Software development 450 words per minute

No monitors, no problem. Tuukka Ojala on his experience of being a blind developer.

Speech or braille alone can’t paint an accurate representation of how a window is laid out visually. All the information is presented to me in a linear fashion. If you copy a web page and paste it into notepad you get a rough idea of how web pages look to me. It’s just a bunch of lines stacked on top of another with most of the formatting stripped out. However, a screen reader can pick up on the semantics used in the HTML of the web page, so that links, headings, form fields etc. are announced to me correctly. That’s right: I don’t know that a check box is a check box if it’s only styled to look like one. However, more on that later; I’ll be devoting an entire post to this subject. Just remember that the example I just gave is a crime against humanity.

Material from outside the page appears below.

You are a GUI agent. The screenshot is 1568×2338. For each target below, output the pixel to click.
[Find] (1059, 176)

Remember Palm’s WebOS? Maybe not, but Apple and Google definitely do

WebOS… so far ahead of its time:

  • Web code for apps (see PWAs),
  • Multiple synchronized calendars,
  • Unified social media & contact management,
  • Curved displays
  • Wireless charging
  • Integrated text and Web messaging
  • Unintrusive notifications
  • “Cards” for running apps
  • No home button (it used swipe instead)

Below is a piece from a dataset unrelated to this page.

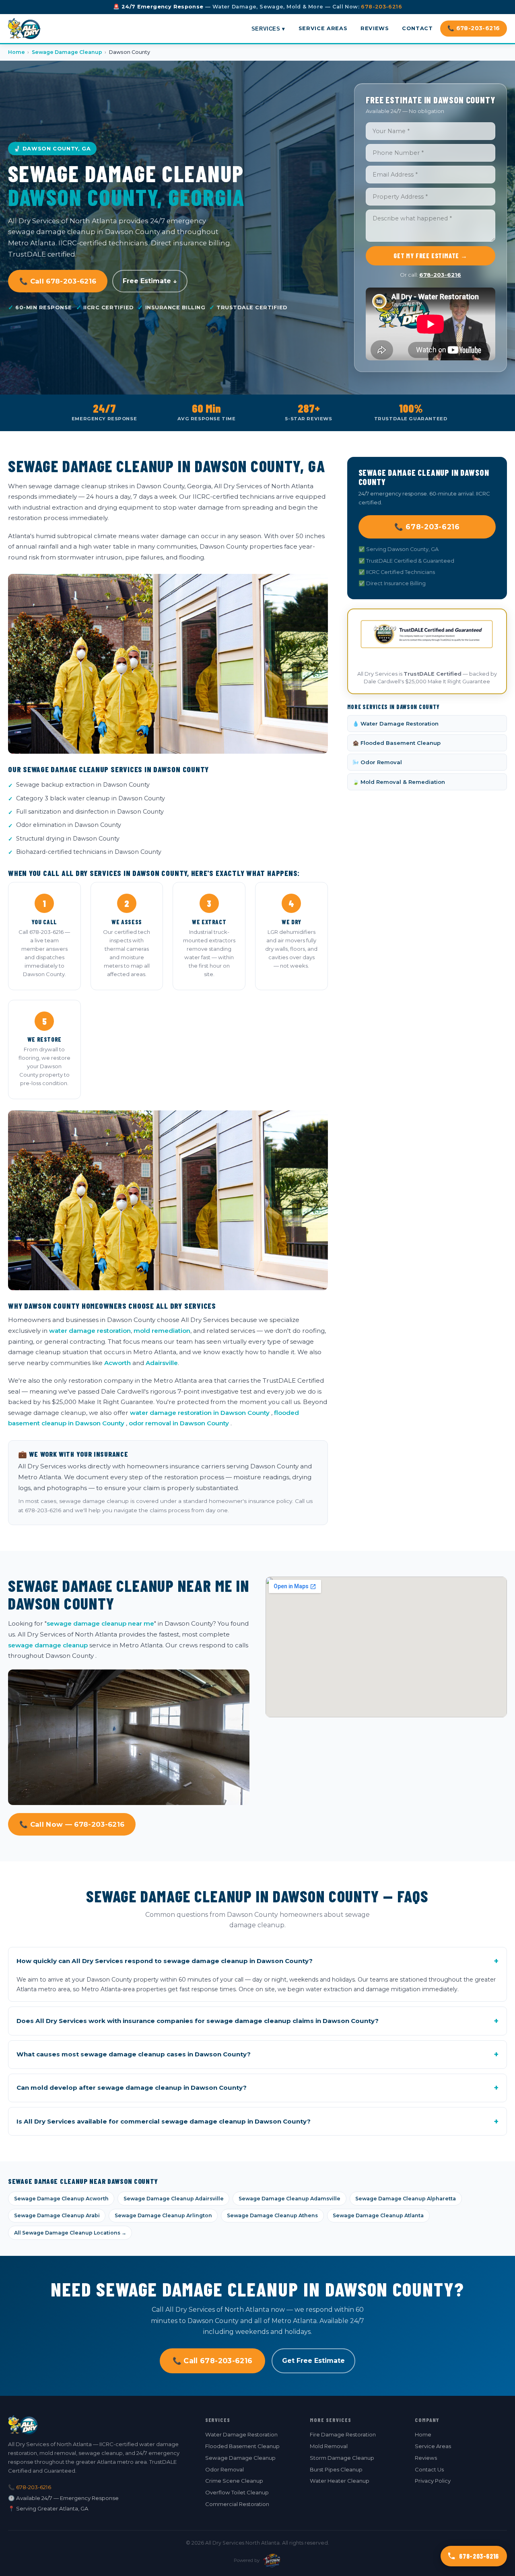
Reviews (374, 28)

And all of these features were available eight years ago!


Categories land in the Web App Manifest

Starting in early May, Rob Dolin began advocating for adding a categories member to the Web App Manifest spec. It was something we’d been discussing for a while now. It’s a feature that will be incredibly useful to users, especially as it relates to PWAs in the Windows Store, other app stores, and in catalogs. This weekend, our hard work paid off and it was added to the spec!